[Task brief]
Would you reproduce exactly the lines below from the one holding "For every named" through the one holding "[Indio] (188, 12)", inclusive, and no others?

[Input material]

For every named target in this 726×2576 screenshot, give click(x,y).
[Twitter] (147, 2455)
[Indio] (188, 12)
---
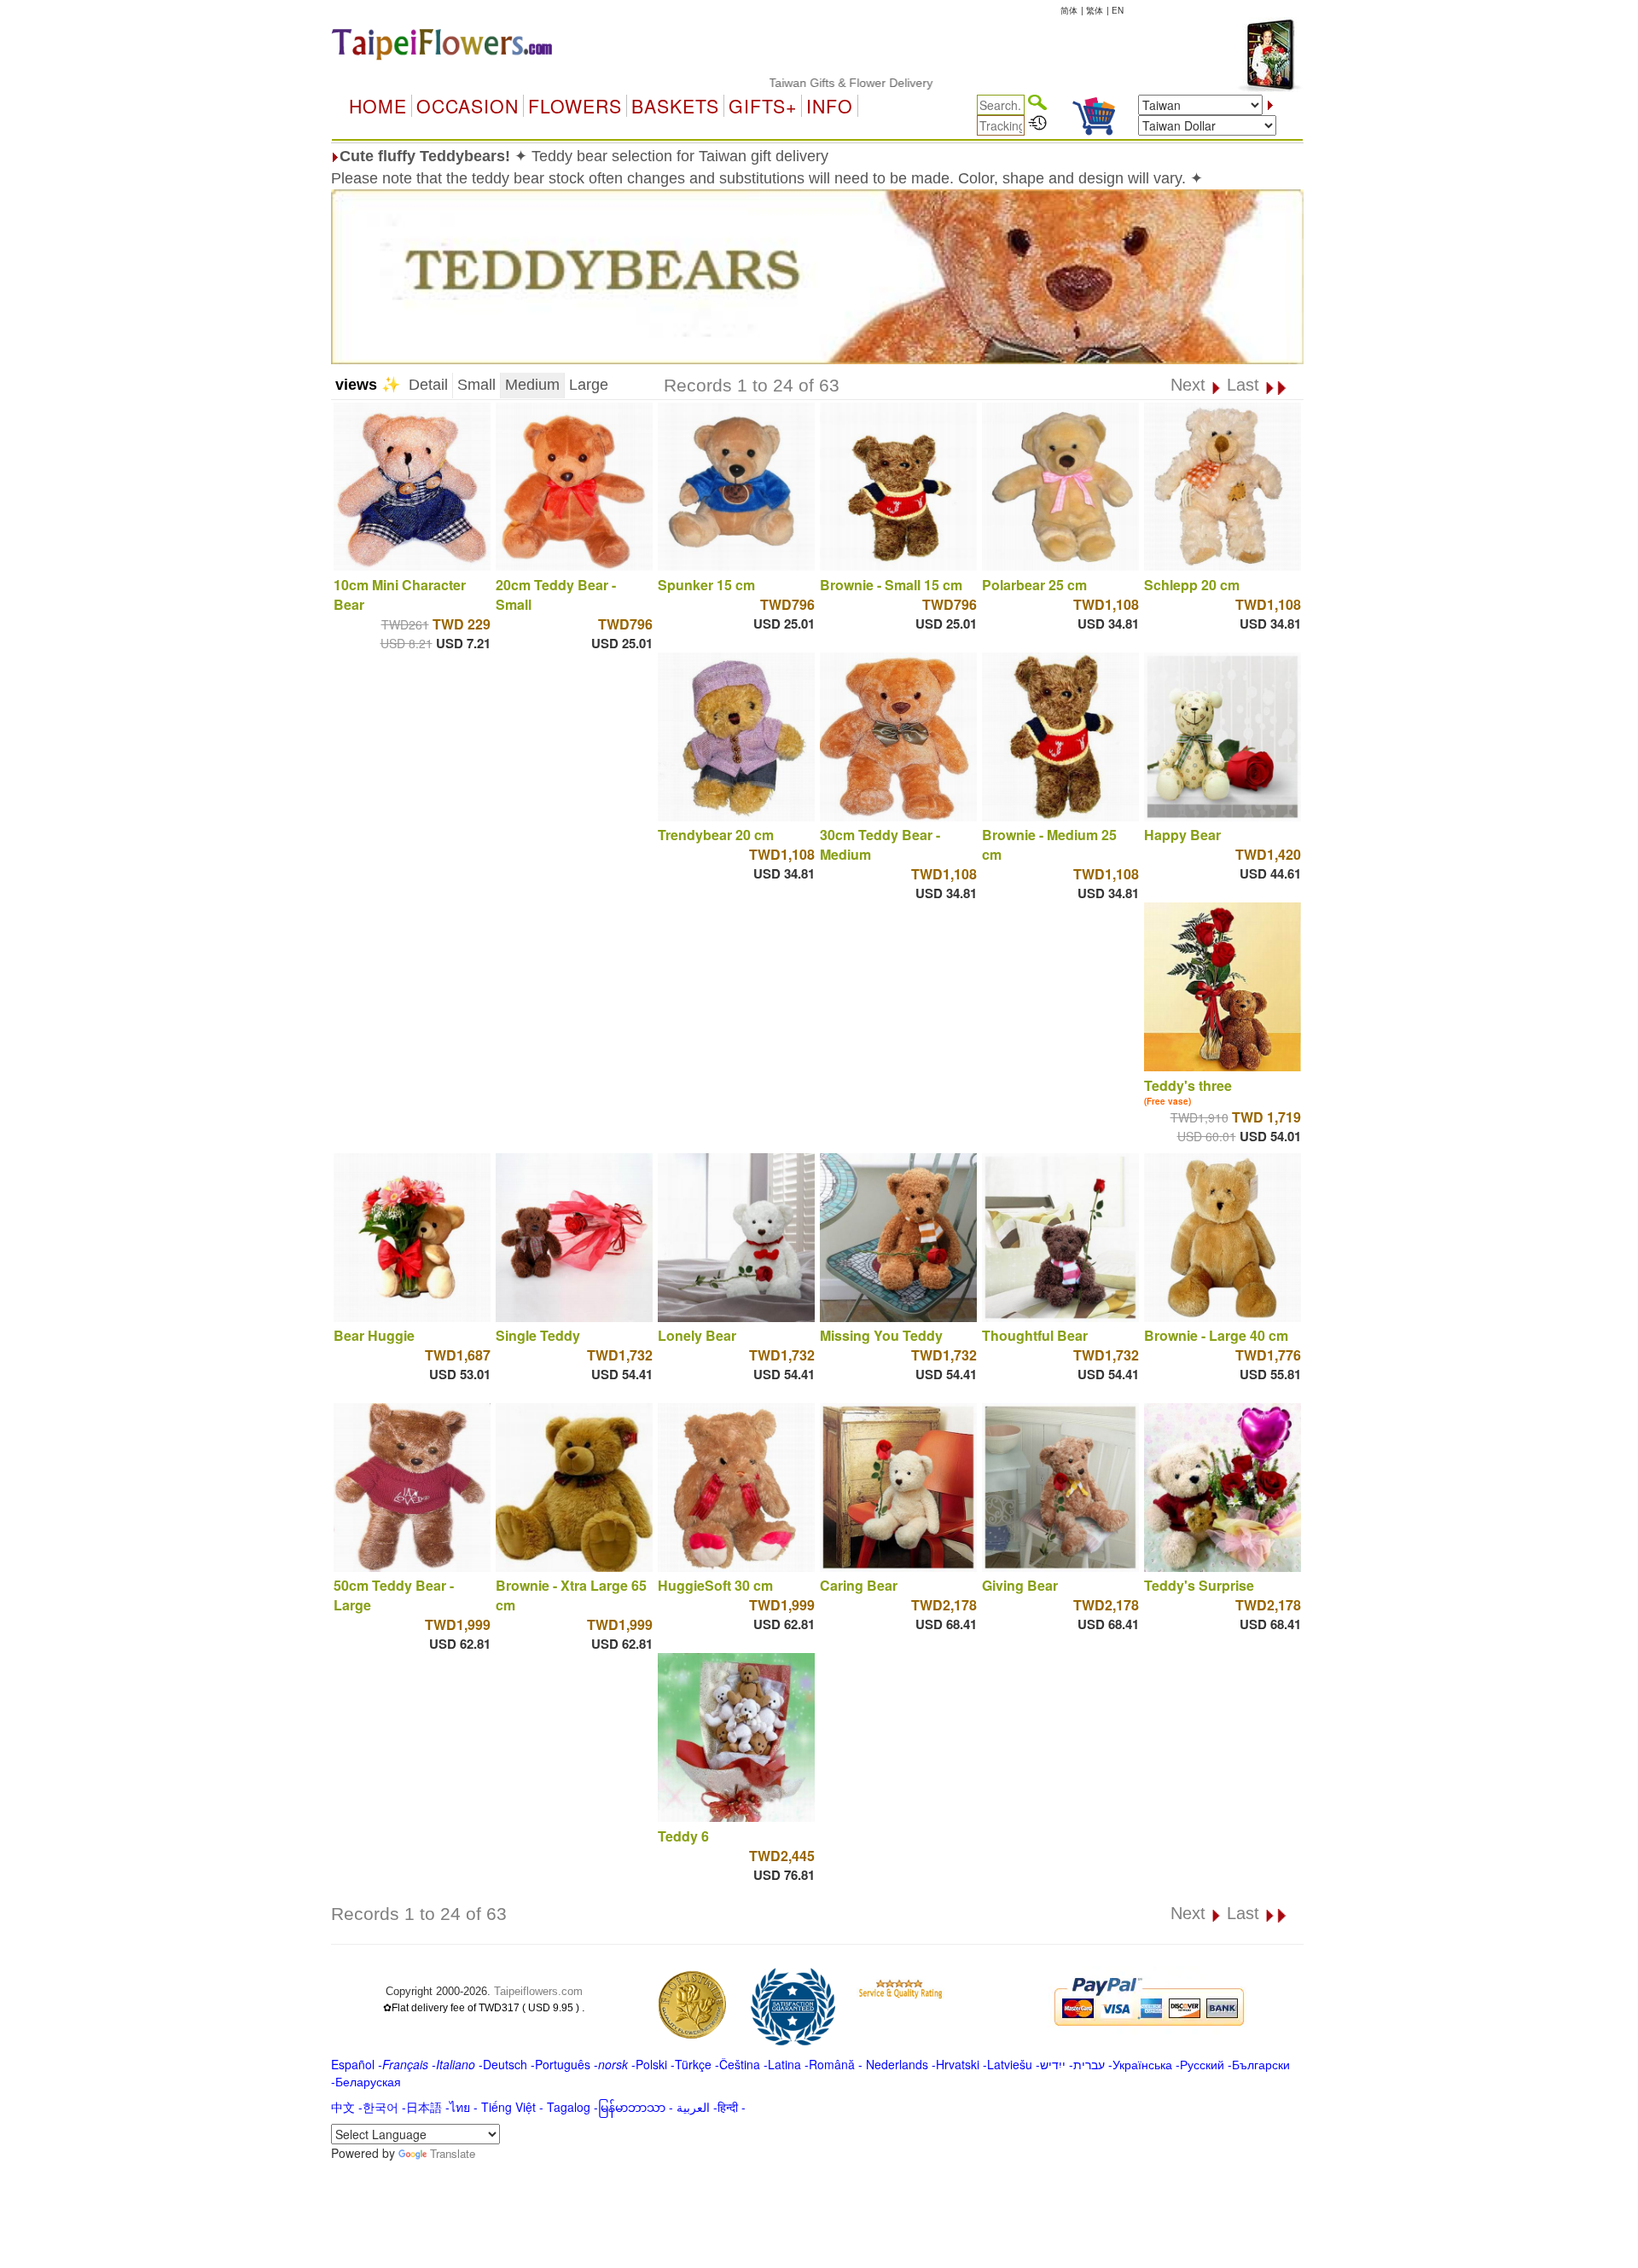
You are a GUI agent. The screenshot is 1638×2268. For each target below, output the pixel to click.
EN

[Answer box]
For every named target in this 726×2576 screenshot, give click(x,y).
[Twitter] (147, 2455)
[Indio] (188, 12)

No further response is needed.